*** Opening of INPUT ***

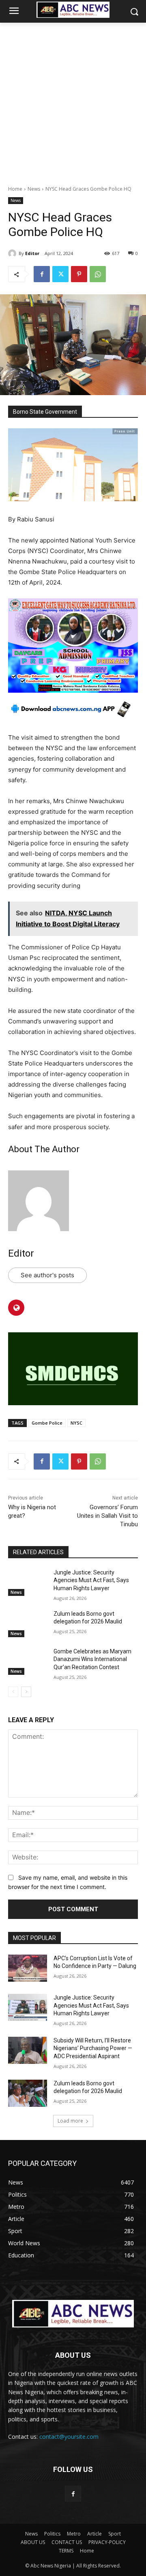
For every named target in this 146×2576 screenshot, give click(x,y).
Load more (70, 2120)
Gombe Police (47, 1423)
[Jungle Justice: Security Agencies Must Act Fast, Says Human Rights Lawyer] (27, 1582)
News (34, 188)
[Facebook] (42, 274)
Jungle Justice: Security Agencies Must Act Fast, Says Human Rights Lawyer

*** Close of INPUT ***

**ASSIGNMENT**
Return the records word for word, leaving every picture out of the copy.

**TASK OUTPUT**
For every named target in this 146×2576 screenshot, give click(x,y).
Load more (70, 2120)
Gombe Police (47, 1423)
[Jungle Justice: Security Agencies Must Act Fast, Says Human Rights Lawyer] (27, 1582)
News (34, 188)
[Facebook] (42, 274)
Jungle Justice: Security Agencies Must Act Fast, Says Human Rights Lawyer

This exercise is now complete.